What is needed →
Give the lines of the entries below as a JSON list of strings, one string per line with blank lines omitted, starting at the line that contains "Task: Switch to the Today tab" and running through the end of the entries. Leave the pictures out of the answer.

Data entries →

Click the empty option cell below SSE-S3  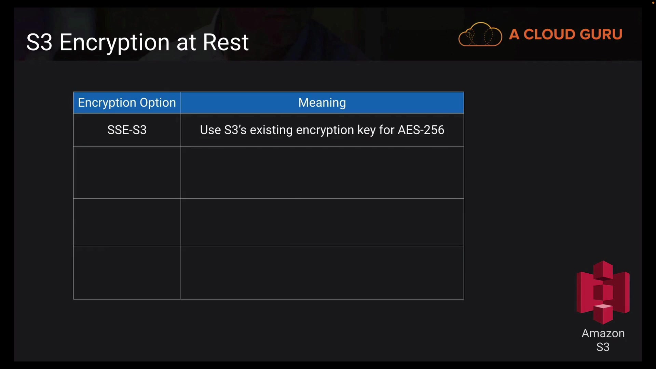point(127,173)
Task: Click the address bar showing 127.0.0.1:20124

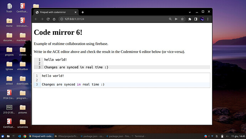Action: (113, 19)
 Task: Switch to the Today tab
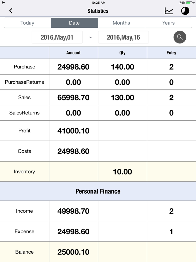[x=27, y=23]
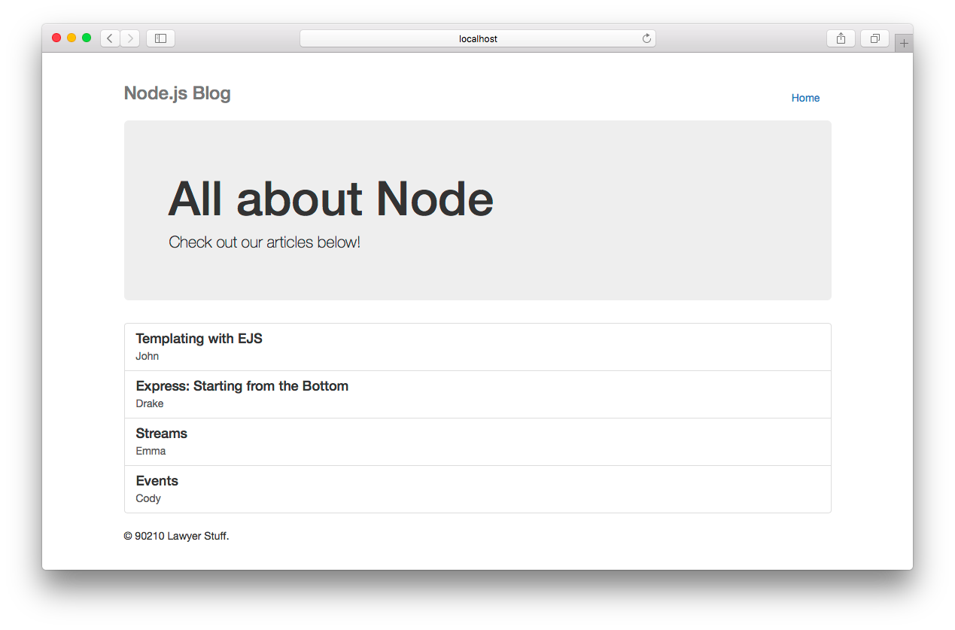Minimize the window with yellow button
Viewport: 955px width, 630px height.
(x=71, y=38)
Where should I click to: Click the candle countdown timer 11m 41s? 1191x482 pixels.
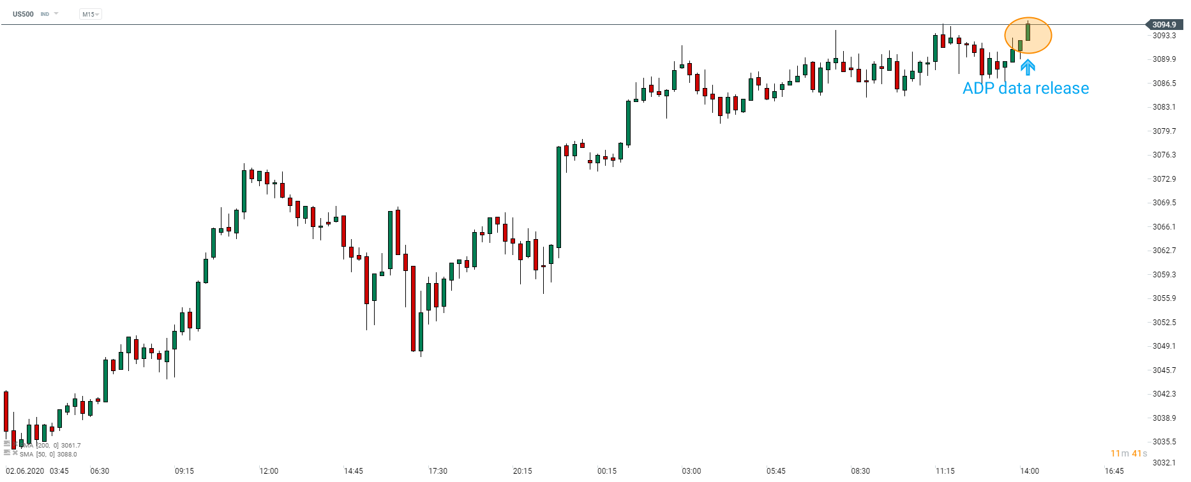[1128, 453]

Output of the task →
[
  " Task: Switch to the Today tab",
  "[x=27, y=23]",
  "Minimize the window with yellow button",
  "Viewport: 955px width, 630px height.",
  "(x=71, y=38)",
  "Where should I click to: Click the candle countdown timer 11m 41s? 1191x482 pixels.",
  "[1128, 453]"
]